- **Problem to work on**: Go through the records below and return each line that has "agent" in it.

- **Data to examine**:
☆ ☆ ☆ ☆ ☆
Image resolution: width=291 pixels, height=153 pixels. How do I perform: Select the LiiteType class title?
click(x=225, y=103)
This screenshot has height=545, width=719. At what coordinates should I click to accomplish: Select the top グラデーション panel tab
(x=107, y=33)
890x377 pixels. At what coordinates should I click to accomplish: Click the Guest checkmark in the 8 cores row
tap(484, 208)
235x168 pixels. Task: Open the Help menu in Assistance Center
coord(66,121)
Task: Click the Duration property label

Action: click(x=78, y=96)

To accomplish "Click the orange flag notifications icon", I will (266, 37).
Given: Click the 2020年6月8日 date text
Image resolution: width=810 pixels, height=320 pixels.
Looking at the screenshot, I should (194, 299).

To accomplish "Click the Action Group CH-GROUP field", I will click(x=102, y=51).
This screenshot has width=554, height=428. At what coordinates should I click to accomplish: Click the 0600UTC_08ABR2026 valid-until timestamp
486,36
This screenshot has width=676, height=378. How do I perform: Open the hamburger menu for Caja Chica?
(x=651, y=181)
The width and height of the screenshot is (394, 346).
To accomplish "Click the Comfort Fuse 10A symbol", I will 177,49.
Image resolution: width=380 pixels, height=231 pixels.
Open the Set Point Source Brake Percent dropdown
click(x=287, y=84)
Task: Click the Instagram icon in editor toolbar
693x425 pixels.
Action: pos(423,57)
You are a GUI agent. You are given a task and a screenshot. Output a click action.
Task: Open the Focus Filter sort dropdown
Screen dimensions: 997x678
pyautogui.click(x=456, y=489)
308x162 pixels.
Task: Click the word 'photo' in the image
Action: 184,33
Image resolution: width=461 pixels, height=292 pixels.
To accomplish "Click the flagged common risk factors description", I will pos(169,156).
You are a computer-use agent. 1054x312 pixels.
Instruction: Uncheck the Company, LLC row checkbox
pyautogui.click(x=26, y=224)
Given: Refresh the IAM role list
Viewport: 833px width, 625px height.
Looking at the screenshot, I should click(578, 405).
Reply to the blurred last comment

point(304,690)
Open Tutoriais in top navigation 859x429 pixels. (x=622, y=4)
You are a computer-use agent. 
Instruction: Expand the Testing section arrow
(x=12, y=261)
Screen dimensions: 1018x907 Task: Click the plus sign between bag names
☆ ☆ ☆ ☆ ☆
- **Exercise solution**:
You are a GUI agent. You are given a task and a screenshot. Output a click action.
You are a computer-use agent. 1054x312 pixels.
You are a computer-use agent. 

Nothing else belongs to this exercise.